Thirteenth-century Persian poet, Shaikh Sa'di Shirazi's classic twin-volume Gulistan (Rose Garden) and Bostan (The Orchard) offer anecdotes (hikayats) in prose and poetry comprising words of wisdom, including political advice on responsibilities of rulers and examples of good or bad governance. Written in a period of political flux caused by violent emergence of Changez Khan's Mongol hordes, which created widespread anxieties and horrendous bloodbath, Sa'di's work provides valuable insights on a whole gamut of themes and issues relevant even in modern times. Politically, good work is remembered in posterity and history, bad is mocked and forgotten.

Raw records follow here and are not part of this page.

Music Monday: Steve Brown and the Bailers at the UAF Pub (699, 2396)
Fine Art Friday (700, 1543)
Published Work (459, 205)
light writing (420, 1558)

There has been a wide admiration for Shaikh Sa'di and his literary masterpieces in India since his own lifetime, the tumultuous thirteenth century, when poets like Amir Khusrau and Amir Hasan Sijzi proudly followed his style. The lasting appreciation for Sa'di continues with publication of translations of his work, including this reprint of a late-nineteenth-century English translation of Gulistan by Major R.P. Anderson. This book will be of much interest to scholars of Persian language and literature, norms of comportment and political ideals in medieval and early modern Iran, Central Asia and the Indian sub-continent.
Major R.P. Anderson served in the Lucknow Garrison of the English East India Company during the siege of 1857.
Raziuddin Aquil teaches medieval and early modern history in the University of Delhi.